Um abraço bem apertado com Tanta força.
Pequeno David: esse ícone cromístico chama-se Quitó.
Existiu. E merece 1001 vénias.
Podes vê-lo aqui: http://cromos_da_bola.blogspot.com/2004/08/quit-esse-mito-da-feira_18.html
Grande post, cacete.
Está delicioso,e o binómio Casimiro-Major é de comer e chorar por mais, tal qual um bigode de Matias polvilhado a António Jesus.
Aproveito para anunciar infelizmente o meu regresso (em breve) às lides blogueiras activas, para horror e desespero de todos vós e de três gajos na Suazilândia.
Peço desculpa.
Amora-Barreirense...
Um jogo tão grande como um Salgueiros-Boavista, tão disputado como um Sesimbra-Laranjeiro, tão emocionante como um Sporting da Covilhã-Benfica de Castelo Branco, tão medonho como um Farense-Famalicão...
Os Ultras Amora cotra os Ultra Roulotte do Barreiro!

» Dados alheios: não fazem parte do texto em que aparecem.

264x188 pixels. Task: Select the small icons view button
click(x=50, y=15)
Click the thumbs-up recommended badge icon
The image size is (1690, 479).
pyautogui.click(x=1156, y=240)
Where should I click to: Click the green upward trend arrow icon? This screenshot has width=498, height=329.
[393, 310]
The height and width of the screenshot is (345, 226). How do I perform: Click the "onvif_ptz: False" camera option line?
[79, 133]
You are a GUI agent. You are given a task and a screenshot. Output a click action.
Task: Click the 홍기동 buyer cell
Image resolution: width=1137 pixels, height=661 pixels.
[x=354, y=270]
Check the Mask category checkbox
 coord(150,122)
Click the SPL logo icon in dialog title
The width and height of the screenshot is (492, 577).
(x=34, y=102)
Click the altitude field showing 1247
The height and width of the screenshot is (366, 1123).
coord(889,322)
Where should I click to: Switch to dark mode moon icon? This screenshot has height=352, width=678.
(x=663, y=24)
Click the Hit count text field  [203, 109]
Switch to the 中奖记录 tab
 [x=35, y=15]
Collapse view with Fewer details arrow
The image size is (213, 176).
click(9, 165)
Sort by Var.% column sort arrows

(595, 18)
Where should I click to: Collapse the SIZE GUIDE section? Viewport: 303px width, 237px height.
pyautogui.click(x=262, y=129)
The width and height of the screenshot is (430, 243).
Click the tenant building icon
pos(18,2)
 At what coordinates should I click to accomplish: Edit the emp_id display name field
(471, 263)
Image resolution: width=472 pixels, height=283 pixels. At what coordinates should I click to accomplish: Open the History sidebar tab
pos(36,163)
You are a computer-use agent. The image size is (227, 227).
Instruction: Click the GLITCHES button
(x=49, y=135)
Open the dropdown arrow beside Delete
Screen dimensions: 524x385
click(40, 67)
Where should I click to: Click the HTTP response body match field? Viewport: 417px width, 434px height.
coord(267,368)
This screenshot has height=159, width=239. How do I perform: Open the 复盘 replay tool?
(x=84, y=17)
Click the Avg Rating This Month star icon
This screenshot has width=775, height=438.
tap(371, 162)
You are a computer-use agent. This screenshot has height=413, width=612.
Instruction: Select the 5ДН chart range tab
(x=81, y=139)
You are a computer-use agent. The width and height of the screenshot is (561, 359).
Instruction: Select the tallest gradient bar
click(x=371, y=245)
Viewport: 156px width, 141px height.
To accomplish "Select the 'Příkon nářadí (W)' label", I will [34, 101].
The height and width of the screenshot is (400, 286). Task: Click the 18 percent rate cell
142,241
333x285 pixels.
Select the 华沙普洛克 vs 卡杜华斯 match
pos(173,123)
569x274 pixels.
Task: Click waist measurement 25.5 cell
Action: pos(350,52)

Festa bonita: bandeiras no ar, minis na mão, beatas no chão, restos de unha na boca.
Há de tudo...
O Bilro está na bancada......
Abraço
Ivo
Muito bom post! Parabéns pelo texto Rodrigues. Gostei particularmente do: "... entrecortado por um arroto gutural só ao alcance dos predestinados" LOL Há cerca de 2 ou 3 anos que venho com regularidade a este blog e fico feliz por ver que continua ao mais alto nível (é verdade que o que não falta é matéria prima "cromística"). Continuem o bom trabalho!
Um forte abraço Kirovskiano para todos!
Rodri
Esse bigode e mesmo do Casimiro?
PS: O Salgueiros nao desapontou na primeira jornada, perdeu em casa contra o Paradela. Reportagem na liga dos ultimos
O Photoshop pode fazer coisas bonitas, mas o milagre do bigode do Casimiro... só a Natureza podia fazê-lo.
Apesar de tudo, Fernando Almeida encarnou o verdadeiro espírito da Fénix e molhou a sopa. Está-lhe no sangue.
Olá a todos.Eu era puto quando a foto foi tirada mas parece-me ser quem tratava do relvado. "João do
Campo" é como era tratado nessa altura.Está resolvido o mistério, penso eu.